The handler for the "M" key in the AutoResponder needs to suppress the keypress. Right now, if you have a rule in the "If request matches" column that starts with "M" and you select a different rule, hit "M" to add a comment to it, then Windows automatically focuses the list item that starts with "M", then Fiddler invokes the "Add Comment" action on that rule instead of the one originally selected.
Hi! Add possibility to change "Browse" button default browser or use last selected browser when user clicks on it.
I think this may be a regression. The Content-Security-Policy header needs to be shown in the Security headers section, not in the Entity headers session (which looks for "Content-*").
Observing session based authentication such as NTLM only works when the first WWW-Authenticate header in the 401 response is either either NTLM or Negotiate.

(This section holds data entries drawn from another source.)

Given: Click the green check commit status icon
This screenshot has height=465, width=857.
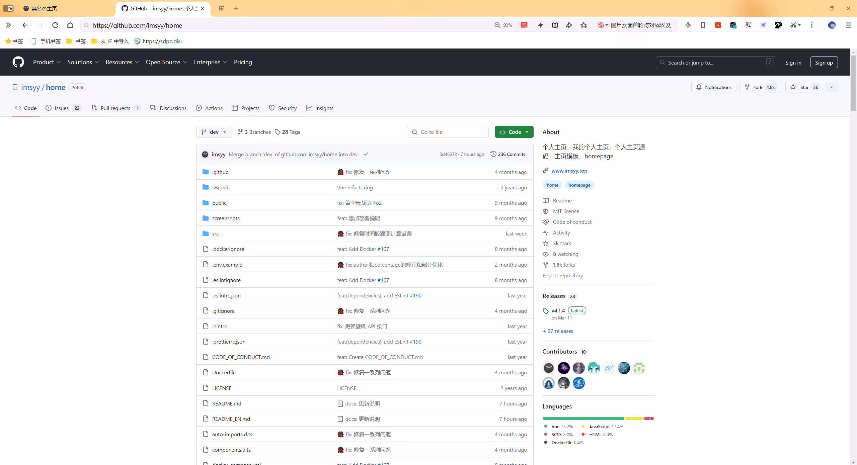Looking at the screenshot, I should point(366,154).
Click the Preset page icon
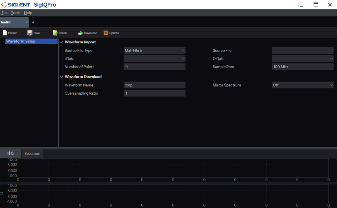Image resolution: width=337 pixels, height=208 pixels. 5,33
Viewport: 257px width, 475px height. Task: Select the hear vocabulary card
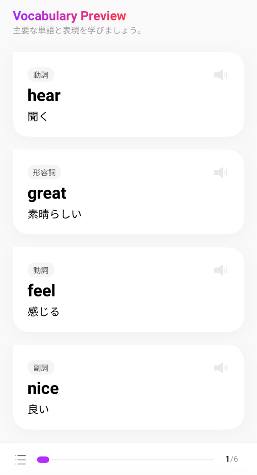tap(128, 94)
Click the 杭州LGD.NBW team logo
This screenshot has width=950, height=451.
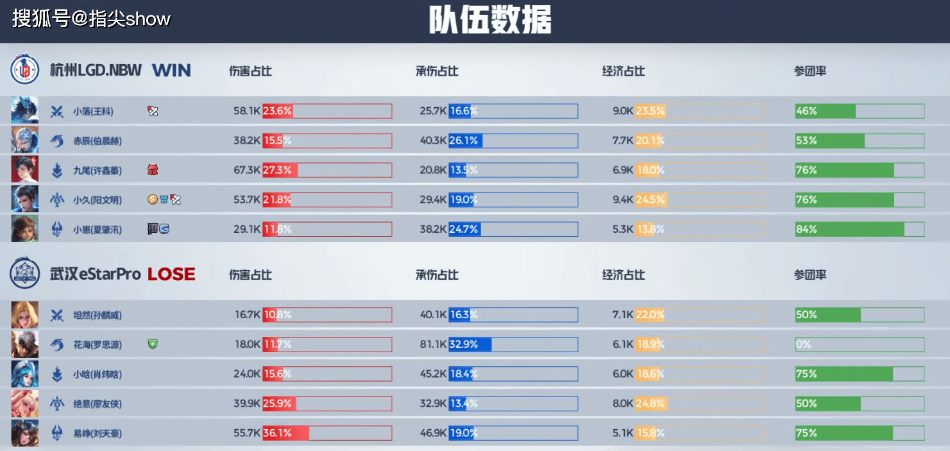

For example, if I set up my server to send the headers in the following order: WWW-Authenticate: NTLM WWW-Authenticate: Bearer Then the Proxy-Support: Session-Based-Authentication header is added by Fiddler and NTLM authentication succeeds. If I instead reorder them: WWW-Authenticate: Bearer WWW-Authenticate: NTLM In this case the Proxy-Support: Session-Based-Authentication header is not added by Fiddler. If the client only supports NTLM and not bearer authentication, then the connection will fail unexpectedly. In conclusion: It looks like fiddler is checking only the first WWW-Authenticate header when deciding whether or not to send Proxy-Support: Session-Based-Authentication. It should be checking all of the WWW-Authenticate headers.
It's small, clipped, and not noticable. Just spent the last hour trying to troubleshoot why I was getting an Internal Server Error. If I would have noticed the JSON error message, it would have saved me most of that time. See attachment. Consider red bold font.
I installed Fiddler in D:\Dev\Fiddler\ But FiddlerCertMaker still installed in C:\Program Files (x86)\Fiddler
Drag/drop a Content-Encoding: gzip compressed response from the Web Sessions list to the AutoResponder. Right-click it and choose Edit Response. Observe: Response is compressed and cannot be edited. I think in the past this used to show the little yellow "Click here to decode" bar in the Editors popup window.
I use fiddler all the time to test various apis and it would be nice to have either templates or access to the composer header/body textboxes via QuickExec. That way I could create standard templates (or actions) to prefill certain values. The template should contain.. Action Url Protocol Request Headers Request Body A new Template explorer could be added under the existing Log Request History which could be a tree view that allows one to structure their templates.
It appears that in the latest version (v5.0.20173.50948 for .NET 4.6.1) there's a bug that the Response Inspectors are no longer properly sorted in the tab strip by their Order, such that the ordering is pretty much random.